Text provided:
<<<<

The PGW entity performs replication of the mobile traffic data within the framework of lawful interception.

1.1.1.5. HSS entity

The HSS entity is a database storing the data specific to each user. The main data stored include the identities of the users, the authentication parameters and the service profile.

When subscribing to the EPS network, the mobile is assigned a private identity (IMSI) which is associated with a service profile and a secret key (Ki).

The authentication parameters are used to control access to the mobile for attachment to the EPS network.

The service profile determines the services that the user has subscribed to.

1.1.1.6. PCRF entity

The PCRF entity provides to the PCEF entity, integrated in the PGW entity, the necessary information for the control and the charging of the traffic data (IP packets).

This information is stored in the subscription profile repository (SPR) during the creation of the subscription.

Traffic control includes the following:

– association between a service data flow (SDF) and the EPS bearer;
– blocking or allowing IP packets;
– assignment of the QCI parameter to the EPS bearer.

The PCEF entity executes the rules provided by the PCRF entity to control the traffic flow and the charging.

The PCEF entity may relate to the PCRF entity a change in state of a service flow, as in the case of loss of radio coverage of the mobile.

The PCRF entity may receive a session request from the application function (AF) as in the case of the establishment of a voice or conversational video communication initialized at the IP multimedia sub-system (IMS).

The PCRF entity may provide the AF entity with information about events occurring in the mobile network as in the case of loss of radio coverage of the mobile.

1.1.2. Protocol architecture

The protocol architecture of the EPS network is described in Figure 1.2 for the control plane and in Figure 1.3 for the user plane.

1.1.2.1. LTE-Uu interface

The LTE-Uu interface is the reference point between the mobile and the eNB entity (Figure 1.4).

This interface supports RRC (Radio Resource Control) signaling exchanged between the mobile and the eNB entity, transmitted in the signaling radio bearer (SRB) and the mobile traffic data (IP packets) transmitted in the data radio bearer (DRB).

The RRC protocol performs the following functions: broadcasting information system, control of the connection, control of the radio bearer, control of the handover and transfer of measurement reports.

RRC signaling also provides transport of the NAS (Non-Access Stratum) signaling messages exchanged between the mobile and the MME entity.

Traffic data corresponding to an IP packet and signaling data corresponding to an RRC message are encapsulated by the data link layer, which is divided into the following three sub-layers:

– PDCP (Packet Data Convergence Protocol);
– RLC (Radio Link Control);
– MAC (Medium Access Control).

>>>>

Information provided:

<<<<

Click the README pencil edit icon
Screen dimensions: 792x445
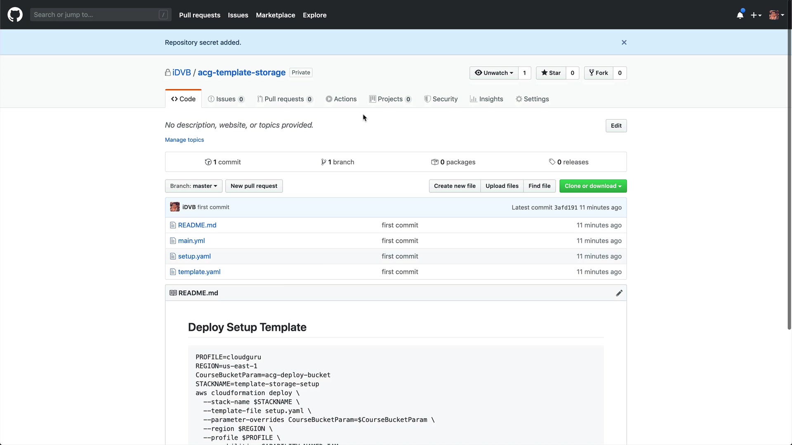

>>>>

What you need to do:
• A. Check each statement against the network architecture text and mark it yes or no, quoting the exact words of the text that decide it.
(i) The HSS entity stores the service profile.
(ii) The PCEF entity is integrated in the MME entity.
(iii) The data link layer is divided into three sub-layers.
• B. Rewrite the network architecture text between "The PCRF entity may receive" and "entity (Figure 1.4).", inclusive, swapping "session request" for "connection request".

Written responses:
• A.
(i) Yes: "The main data stored include the identities of the users, the authentication parameters and the service profile."
(ii) No: "The PCRF entity provides to the PCEF entity, integrated in the PGW entity, the necessary information for the control and the charging of the traffic data (IP packets)."
(iii) Yes: "which is divided into the following three sub-layers"

• B.
The PCRF entity may receive a connection request from the application function (AF) as in the case of the establishment of a voice or conversational video communication initialized at the IP multimedia sub-system (IMS).

The PCRF entity may provide the AF entity with information about events occurring in the mobile network as in the case of loss of radio coverage of the mobile.

1.1.2. Protocol architecture

The protocol architecture of the EPS network is described in Figure 1.2 for the control plane and in Figure 1.3 for the user plane.

1.1.2.1. LTE-Uu interface

The LTE-Uu interface is the reference point between the mobile and the eNB entity (Figure 1.4).